» **Consigne 1**: Dans l'extrait du texte ci-dessous, relevez toutes les personnes nommées dans le paragraphe qui commence par « La mort, omniprésente ».
» **Consigne 2**: D'après l'extrait du texte qui suit, quel rôle Franck Ferrari avait-il tenu lors de la création de cette production en 2013 ?
» **Consigne 3**: Indiquez si chacune des affirmations suivantes concorde avec l'extrait du texte ci-dessous, en répondant par oui ou par non et en citant les mots décisifs de l'extrait : (a) Marc Minkowski a fait son annonce depuis la fosse d'orchestre ; (b) la représentation du jeudi 18 juin était la première ; (c) Franck Ferrari avait 51 ans.

» **Extrait du texte**:
::::::::::

ALCESTE de Chrstoph Willibald Gluck

La force de vie sous le règne de la mort

ALCESTE de Chrstoph Willibald Gluck

La mort, omniprésente dans la mise en scène de cet Alceste de Gluck par Olivier Py, prenait au soir de la deuxième représentation du jeudi 18 juin une force symbolique peu commune. Depuis la fosse d’orchestre, Marc Minkowski annonçait au public la mort, le matin même, de Franck Ferrari, baryton au large répertoire, inoubliable Escamillo, vu et entendu de très nombreuses fois à l’Opéra National de Paris. Il avait interprété le rôle d’Hercule lors de la création de cette même production en 2013. Il avait 51 ans.

::::::::::

» **Lignes de données**:
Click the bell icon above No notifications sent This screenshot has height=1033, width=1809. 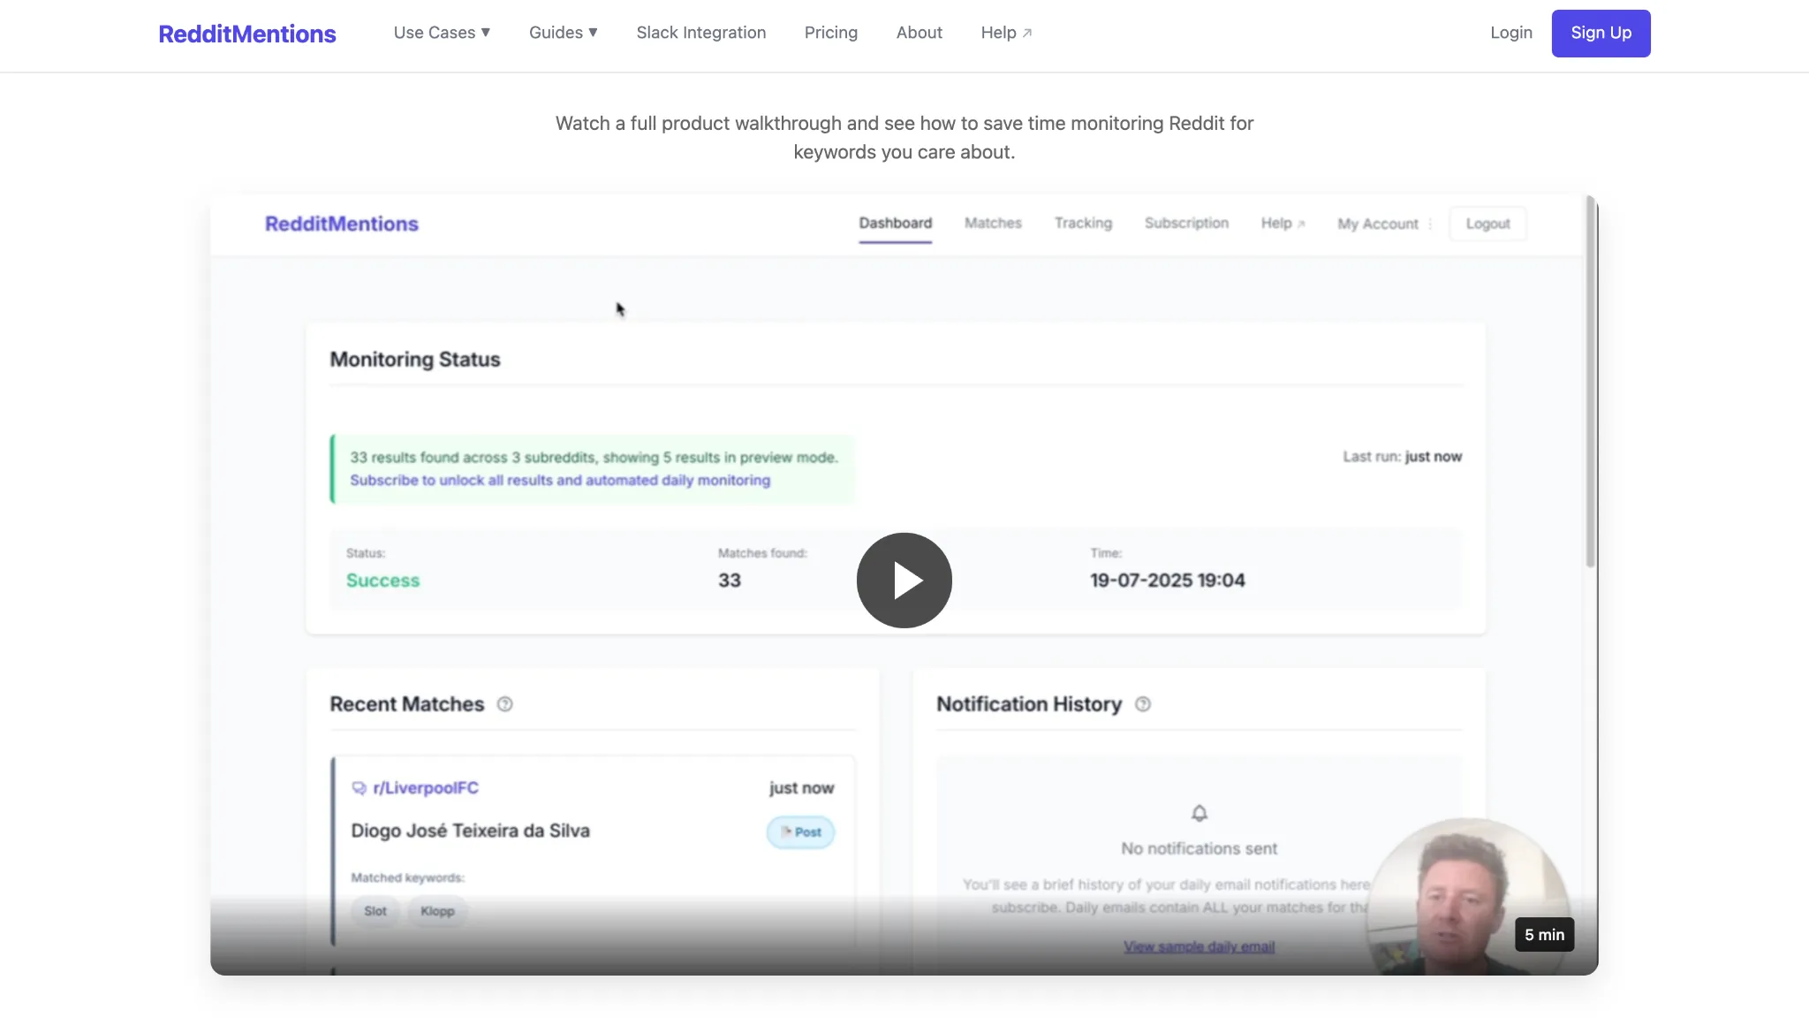1199,813
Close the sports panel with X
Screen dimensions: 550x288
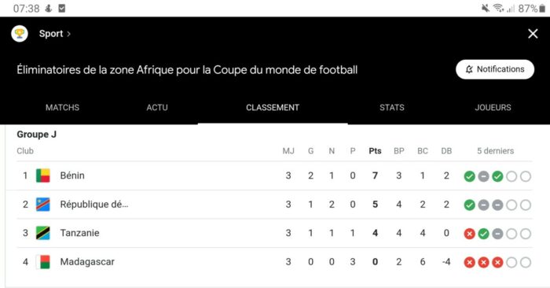tap(533, 34)
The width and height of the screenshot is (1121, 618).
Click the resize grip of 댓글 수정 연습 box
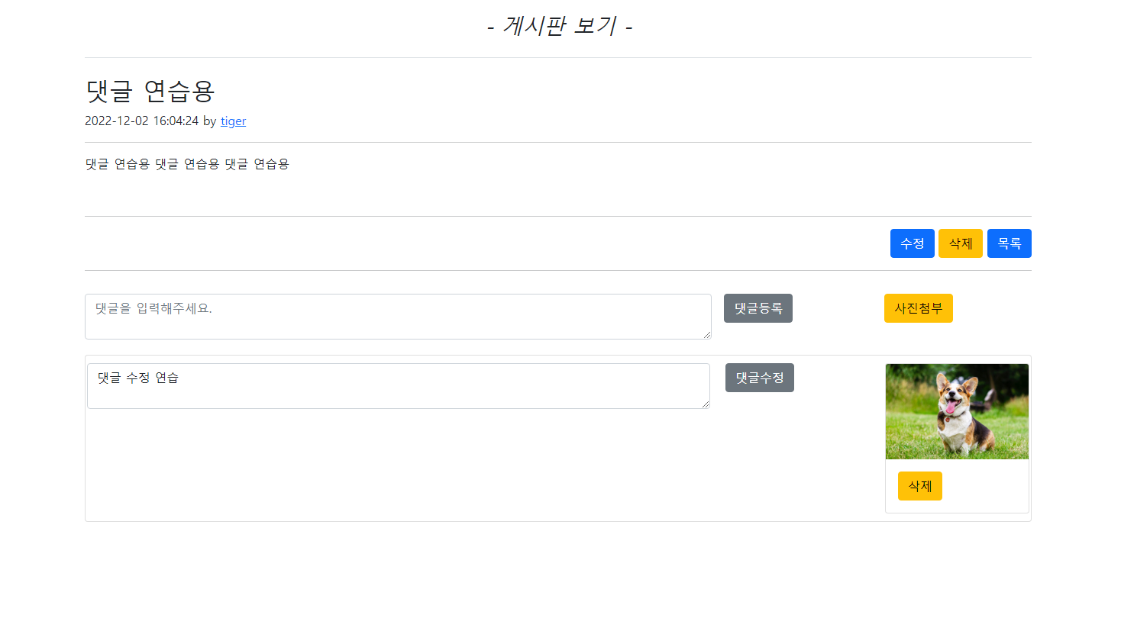[705, 404]
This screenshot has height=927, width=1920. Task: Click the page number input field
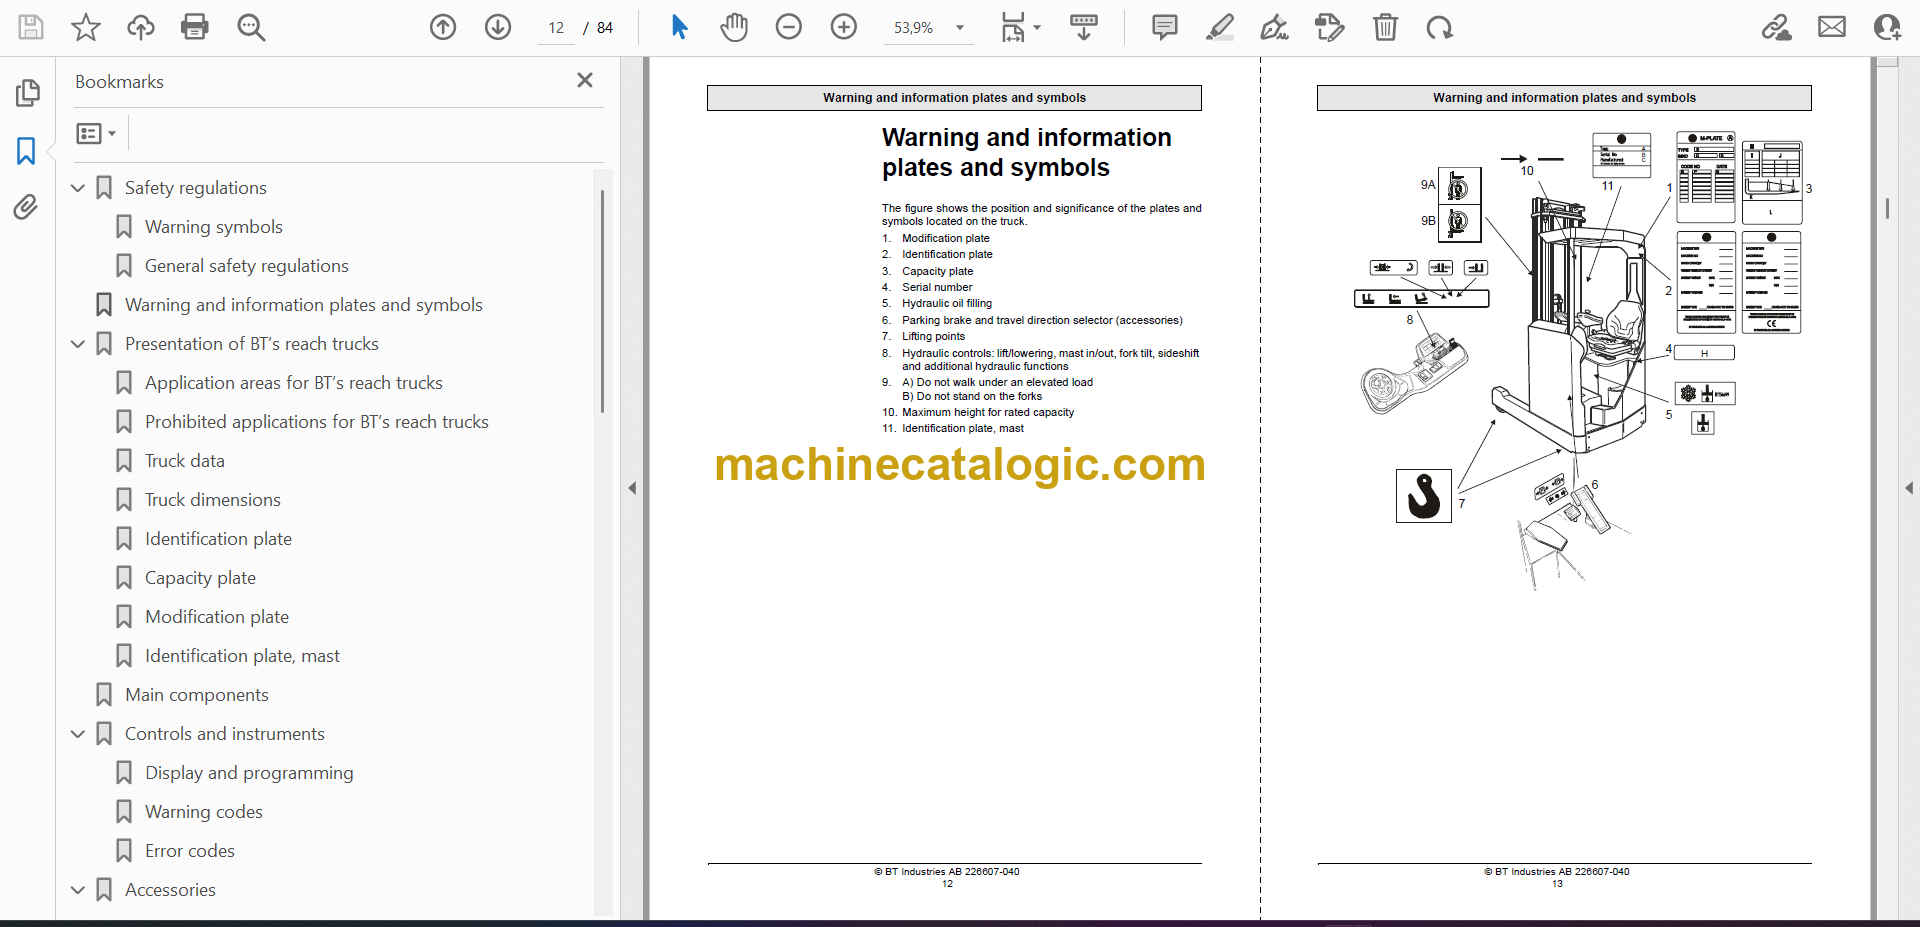556,28
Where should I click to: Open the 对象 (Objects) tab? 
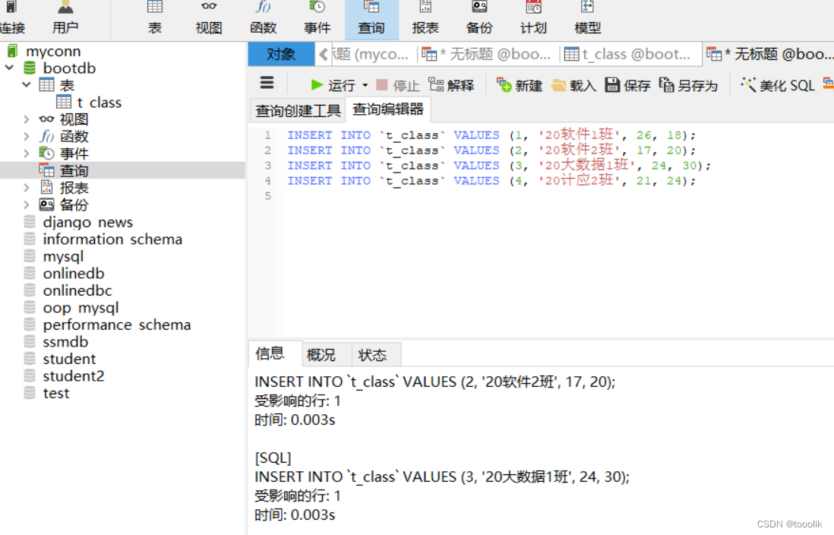click(280, 54)
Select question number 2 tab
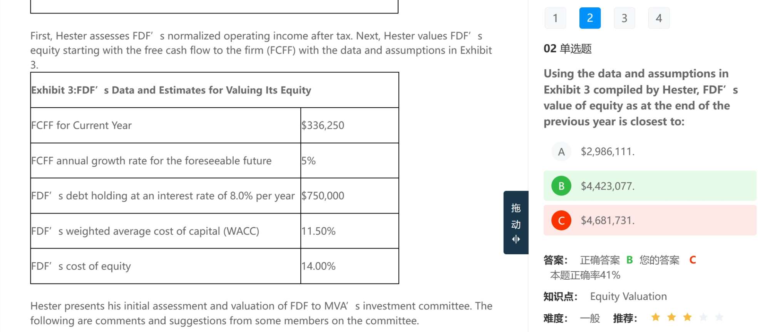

::::::::::

» **Réponse rédigée 1**: Gluck, Olivier Py, Marc Minkowski, Franck Ferrari

» **Réponse rédigée 2**: Il avait interprété le rôle d'Hercule.

» **Réponse rédigée 3**:
(a) Oui : « Depuis la fosse d’orchestre, Marc Minkowski annonçait au public la mort »
(b) Non : « au soir de la deuxième représentation du jeudi 18 juin »
(c) Oui : « Il avait 51 ans. »